Le plan de développement de l'établissement prévoit :
- une augmentation des ressources propres afin de passer de 24 millions d'euros en 2015 à 36 millions d'euros en 2020 ; il s'élève aujourd'hui à 28 millions d'euros ;
- une professionnalisation pour répondre aux appels d'offres de collectivités territoriales solvables ;
- un maintien de la subvention pour charges de service public permettant de financer en partie les projets avec les collectivités territoriales ;
- une amélioration de la notoriété du CEREMA auprès des collectivités territoriales.
Votre rapporteur pour avis estime, en ce qui concerne les ressources propres, que cet objectif ambitieux connaît une limite dans le rythme de réduction des effectifs , qui ne permet plus de faire fonctionner les équipes et qui pèse lourdement sur la viabilité de l'établissement.

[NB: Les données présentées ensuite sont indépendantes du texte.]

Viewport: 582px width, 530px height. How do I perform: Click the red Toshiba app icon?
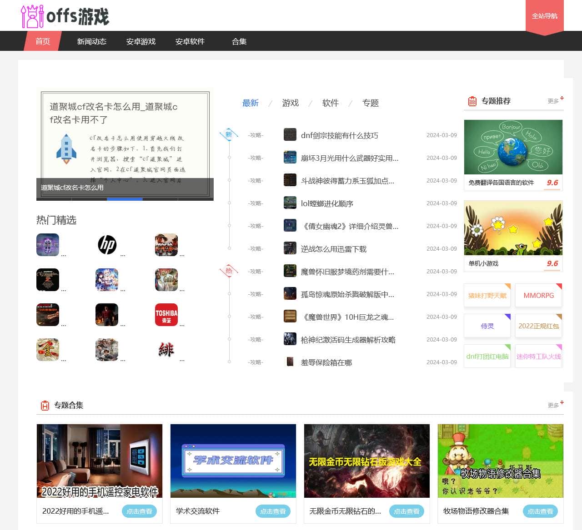pyautogui.click(x=166, y=315)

Au-delà, il considère que la réduction trop importante et concomitante de la masse salariale et de la subvention pour charge de service public met en péril les missions et le fonctionnement de l'établissement, et surtout ne lui permettent pas de devenir un acteur incontournable d'accompagnement des collectivités territoriales rurales en expertise et ingénierie.